Exercise details:
Copy out the records word for word, beginning at the line containing "Given: Click the Properties" and continuing through the line containing "coord(511,653)", with both of those lines included.

Material for the task:
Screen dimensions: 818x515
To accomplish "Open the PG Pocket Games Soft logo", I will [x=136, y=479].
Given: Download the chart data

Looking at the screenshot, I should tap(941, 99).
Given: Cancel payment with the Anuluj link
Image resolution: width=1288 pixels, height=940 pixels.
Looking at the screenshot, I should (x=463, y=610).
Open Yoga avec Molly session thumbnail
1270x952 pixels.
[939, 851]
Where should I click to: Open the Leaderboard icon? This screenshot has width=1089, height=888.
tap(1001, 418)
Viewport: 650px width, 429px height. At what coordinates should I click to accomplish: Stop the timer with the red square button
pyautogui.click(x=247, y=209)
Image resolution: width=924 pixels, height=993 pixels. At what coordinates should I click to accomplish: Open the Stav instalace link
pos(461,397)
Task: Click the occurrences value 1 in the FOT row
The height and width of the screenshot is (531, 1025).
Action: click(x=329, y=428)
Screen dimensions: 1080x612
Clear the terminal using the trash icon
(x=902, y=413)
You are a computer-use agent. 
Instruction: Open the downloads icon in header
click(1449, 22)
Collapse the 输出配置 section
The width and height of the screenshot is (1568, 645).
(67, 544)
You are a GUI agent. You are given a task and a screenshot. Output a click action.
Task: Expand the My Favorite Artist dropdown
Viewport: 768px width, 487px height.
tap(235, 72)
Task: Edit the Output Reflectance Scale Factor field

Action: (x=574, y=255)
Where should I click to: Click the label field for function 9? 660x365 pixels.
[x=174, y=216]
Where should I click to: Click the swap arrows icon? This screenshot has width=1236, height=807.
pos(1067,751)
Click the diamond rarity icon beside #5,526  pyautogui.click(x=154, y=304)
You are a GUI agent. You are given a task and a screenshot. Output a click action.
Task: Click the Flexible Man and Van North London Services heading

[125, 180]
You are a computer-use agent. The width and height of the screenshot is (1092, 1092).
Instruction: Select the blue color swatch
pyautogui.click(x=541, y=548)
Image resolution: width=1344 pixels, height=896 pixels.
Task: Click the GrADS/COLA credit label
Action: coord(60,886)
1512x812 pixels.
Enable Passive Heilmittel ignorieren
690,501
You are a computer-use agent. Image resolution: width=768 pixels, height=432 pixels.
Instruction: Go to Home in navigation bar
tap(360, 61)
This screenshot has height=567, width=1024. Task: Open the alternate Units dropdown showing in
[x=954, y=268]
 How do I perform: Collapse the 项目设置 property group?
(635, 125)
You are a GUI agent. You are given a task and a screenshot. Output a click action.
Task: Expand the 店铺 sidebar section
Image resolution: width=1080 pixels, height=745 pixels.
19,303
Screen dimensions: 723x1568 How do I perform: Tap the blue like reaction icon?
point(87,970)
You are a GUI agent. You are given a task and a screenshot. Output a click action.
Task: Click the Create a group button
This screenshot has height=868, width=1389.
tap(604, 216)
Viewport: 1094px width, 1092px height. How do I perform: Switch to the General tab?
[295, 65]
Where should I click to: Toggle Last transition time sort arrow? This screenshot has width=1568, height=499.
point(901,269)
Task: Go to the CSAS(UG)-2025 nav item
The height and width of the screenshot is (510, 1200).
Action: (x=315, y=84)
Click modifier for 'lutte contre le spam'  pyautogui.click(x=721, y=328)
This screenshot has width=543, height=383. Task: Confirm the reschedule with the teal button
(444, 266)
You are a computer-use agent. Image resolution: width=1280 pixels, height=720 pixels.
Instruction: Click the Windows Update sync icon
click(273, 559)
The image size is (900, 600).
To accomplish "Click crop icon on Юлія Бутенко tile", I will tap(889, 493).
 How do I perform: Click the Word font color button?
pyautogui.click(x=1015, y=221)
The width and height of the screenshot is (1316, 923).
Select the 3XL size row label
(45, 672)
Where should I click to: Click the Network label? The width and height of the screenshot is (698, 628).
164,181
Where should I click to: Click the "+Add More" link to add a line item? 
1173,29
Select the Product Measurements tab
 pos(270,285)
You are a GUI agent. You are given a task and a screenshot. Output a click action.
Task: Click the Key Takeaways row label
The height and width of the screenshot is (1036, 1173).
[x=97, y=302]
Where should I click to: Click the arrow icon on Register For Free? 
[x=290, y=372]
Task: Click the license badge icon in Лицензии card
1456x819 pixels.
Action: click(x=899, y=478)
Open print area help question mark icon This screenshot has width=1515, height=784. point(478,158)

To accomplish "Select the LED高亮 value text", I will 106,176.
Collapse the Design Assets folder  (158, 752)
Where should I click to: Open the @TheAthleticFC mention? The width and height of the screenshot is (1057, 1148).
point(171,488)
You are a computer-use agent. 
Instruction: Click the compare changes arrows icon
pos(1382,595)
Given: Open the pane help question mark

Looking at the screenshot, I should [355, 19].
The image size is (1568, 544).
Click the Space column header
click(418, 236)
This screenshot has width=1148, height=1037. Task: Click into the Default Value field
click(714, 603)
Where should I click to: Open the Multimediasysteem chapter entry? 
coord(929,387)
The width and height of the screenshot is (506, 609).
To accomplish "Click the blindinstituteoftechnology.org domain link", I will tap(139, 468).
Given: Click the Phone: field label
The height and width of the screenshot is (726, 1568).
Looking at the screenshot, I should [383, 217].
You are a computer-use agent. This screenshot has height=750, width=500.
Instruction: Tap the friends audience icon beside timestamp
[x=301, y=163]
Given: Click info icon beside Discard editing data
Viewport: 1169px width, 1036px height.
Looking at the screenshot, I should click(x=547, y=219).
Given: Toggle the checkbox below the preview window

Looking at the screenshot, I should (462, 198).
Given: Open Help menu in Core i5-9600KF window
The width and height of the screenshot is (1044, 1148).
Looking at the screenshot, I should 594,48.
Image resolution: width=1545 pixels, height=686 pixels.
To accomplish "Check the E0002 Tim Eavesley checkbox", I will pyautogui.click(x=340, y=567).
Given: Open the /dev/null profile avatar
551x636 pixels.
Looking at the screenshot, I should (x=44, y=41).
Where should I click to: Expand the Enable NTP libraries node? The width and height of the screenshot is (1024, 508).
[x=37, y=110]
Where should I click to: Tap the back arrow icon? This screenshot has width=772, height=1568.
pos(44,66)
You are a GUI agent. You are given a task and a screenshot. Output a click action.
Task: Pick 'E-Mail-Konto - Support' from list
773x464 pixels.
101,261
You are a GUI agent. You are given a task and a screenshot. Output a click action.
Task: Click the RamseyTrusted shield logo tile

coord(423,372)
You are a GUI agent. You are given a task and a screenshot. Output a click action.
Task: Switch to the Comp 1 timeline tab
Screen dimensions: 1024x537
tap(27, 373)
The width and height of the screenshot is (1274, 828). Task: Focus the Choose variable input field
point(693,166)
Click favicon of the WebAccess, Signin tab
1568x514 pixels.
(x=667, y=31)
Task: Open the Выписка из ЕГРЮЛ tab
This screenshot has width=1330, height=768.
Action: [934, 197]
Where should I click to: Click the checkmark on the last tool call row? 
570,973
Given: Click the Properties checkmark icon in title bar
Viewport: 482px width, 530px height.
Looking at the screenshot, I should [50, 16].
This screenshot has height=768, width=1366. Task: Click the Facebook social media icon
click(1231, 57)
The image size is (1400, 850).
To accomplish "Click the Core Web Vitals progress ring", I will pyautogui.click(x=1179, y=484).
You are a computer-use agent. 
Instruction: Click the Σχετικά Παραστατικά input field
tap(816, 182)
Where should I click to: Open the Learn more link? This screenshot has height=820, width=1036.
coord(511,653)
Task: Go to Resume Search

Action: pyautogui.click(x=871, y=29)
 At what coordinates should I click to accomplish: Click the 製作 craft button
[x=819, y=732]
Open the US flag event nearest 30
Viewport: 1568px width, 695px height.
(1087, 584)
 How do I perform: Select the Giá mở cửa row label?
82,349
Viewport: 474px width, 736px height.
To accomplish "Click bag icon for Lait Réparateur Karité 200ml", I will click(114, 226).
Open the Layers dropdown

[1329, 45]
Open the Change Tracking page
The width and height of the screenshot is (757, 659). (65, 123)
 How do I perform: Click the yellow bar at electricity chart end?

Right answer:
Given: Click the Properties checkmark icon in title bar
Viewport: 482px width, 530px height.
Looking at the screenshot, I should [50, 16].
This screenshot has height=768, width=1366. Task: Click the Facebook social media icon
click(1231, 57)
The image size is (1400, 850).
To accomplish "Click the Core Web Vitals progress ring", I will pyautogui.click(x=1179, y=484).
You are a computer-use agent. 
Instruction: Click the Σχετικά Παραστατικά input field
tap(816, 182)
Where should I click to: Open the Learn more link? This screenshot has height=820, width=1036.
coord(511,653)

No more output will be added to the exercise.